Stored rows:
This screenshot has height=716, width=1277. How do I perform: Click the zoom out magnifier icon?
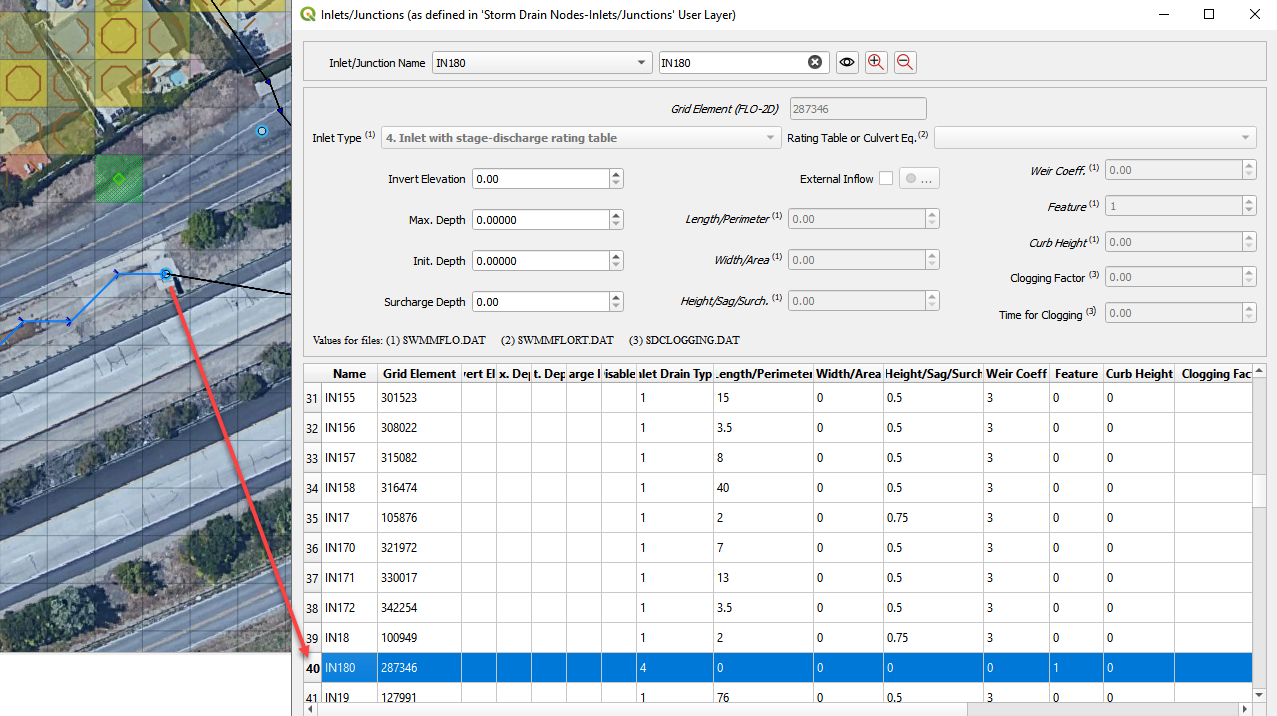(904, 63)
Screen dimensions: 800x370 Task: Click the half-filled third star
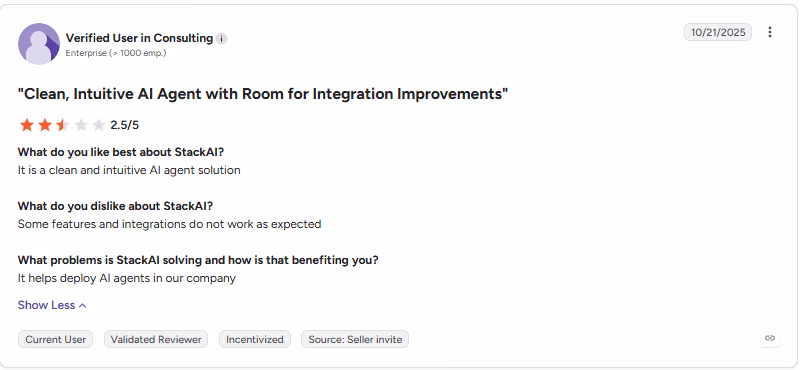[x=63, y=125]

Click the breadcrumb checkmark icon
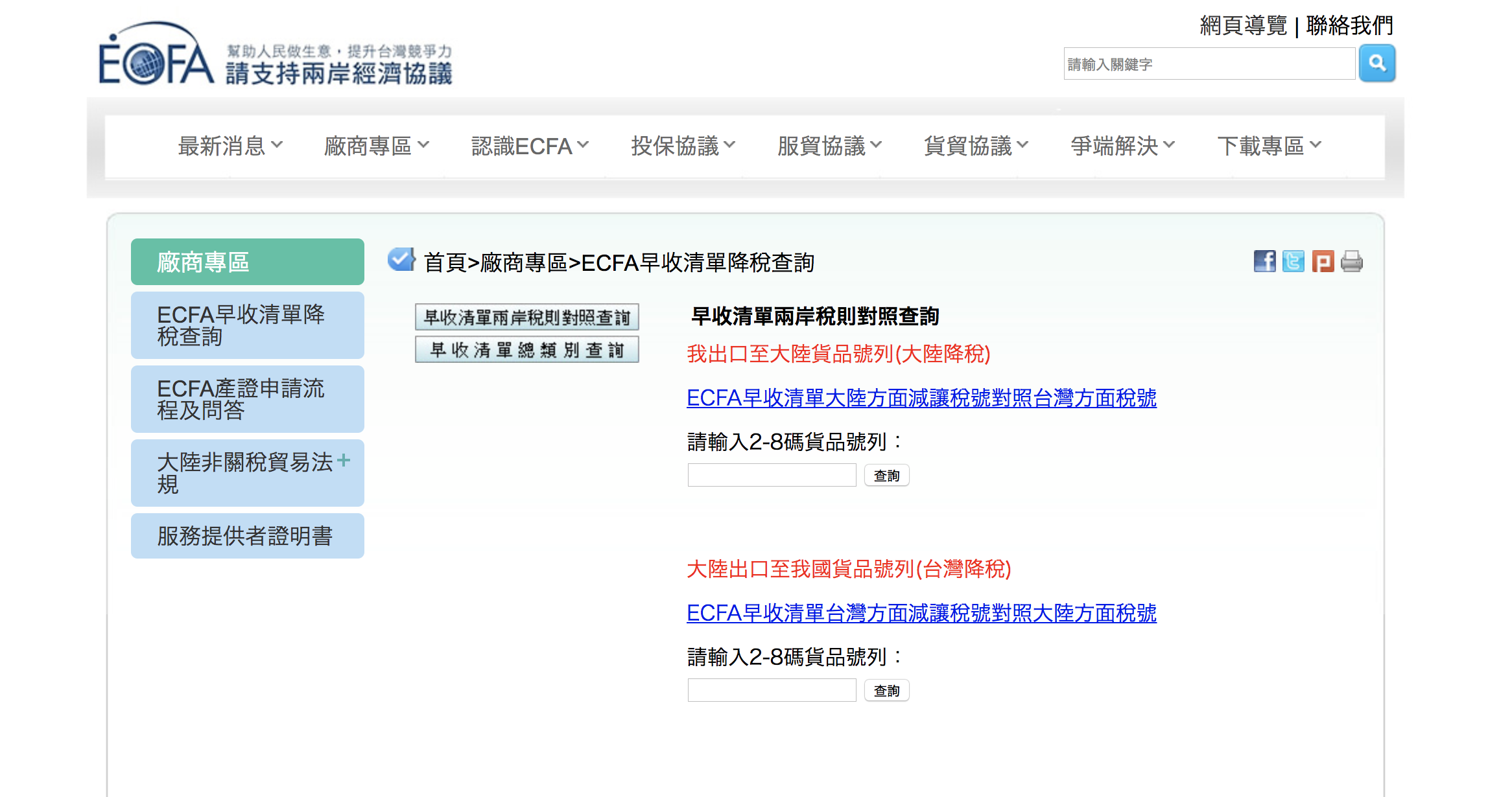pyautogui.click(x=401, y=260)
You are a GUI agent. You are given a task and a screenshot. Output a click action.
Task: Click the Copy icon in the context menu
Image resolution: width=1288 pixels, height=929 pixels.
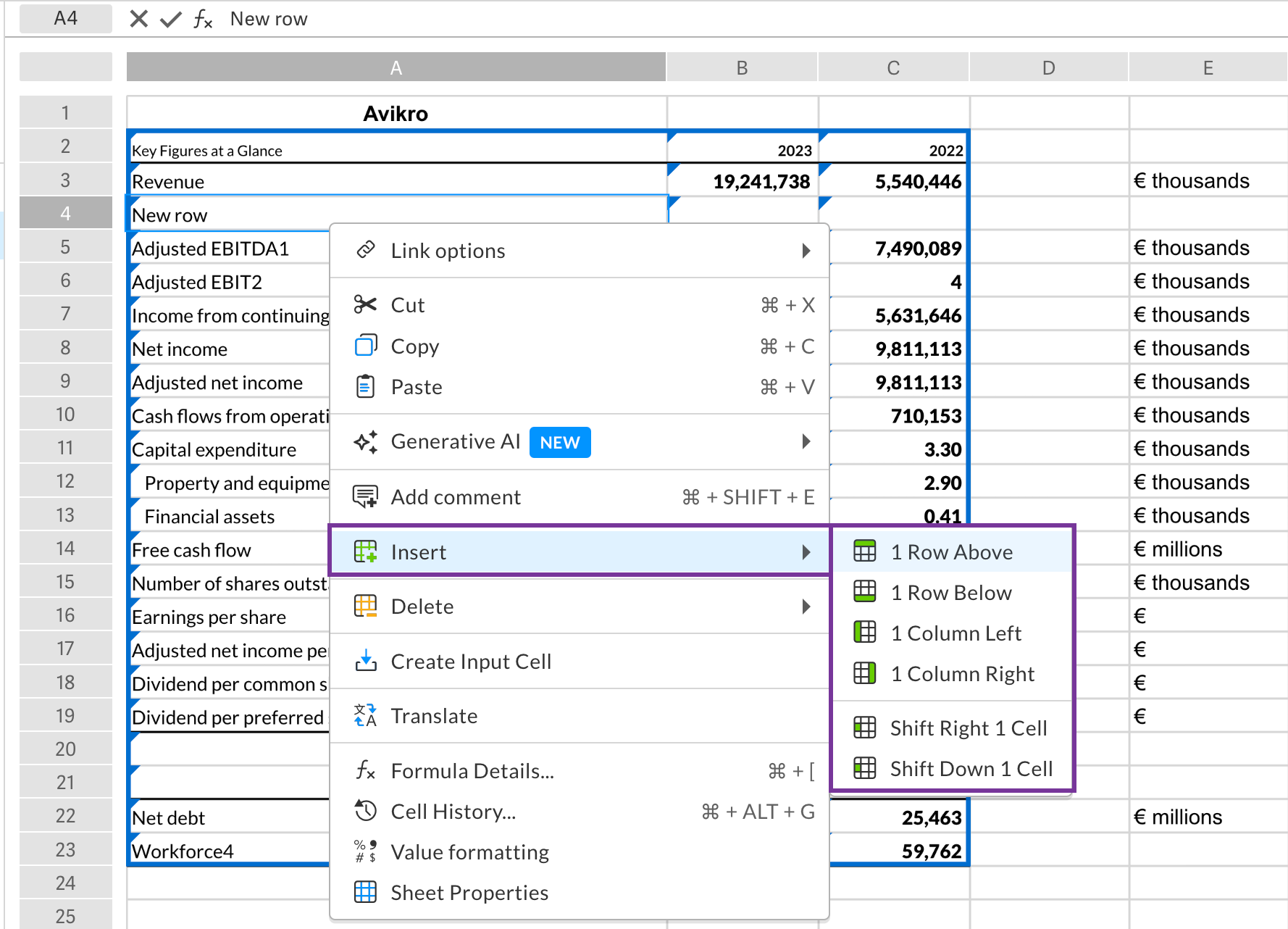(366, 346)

Task description:
Copy out every line of the records above word for word, but leave out the pictures.

Exercise solution:
This screenshot has height=716, width=1277. How do I perform: Click the zoom out magnifier icon?
(904, 63)
Screen dimensions: 800x370 Task: Click the half-filled third star
[x=63, y=125]

Click the breadcrumb checkmark icon
pyautogui.click(x=401, y=260)
You are a GUI agent. You are given a task and a screenshot. Output a click action.
Task: Click the Copy icon in the context menu
Image resolution: width=1288 pixels, height=929 pixels.
(366, 346)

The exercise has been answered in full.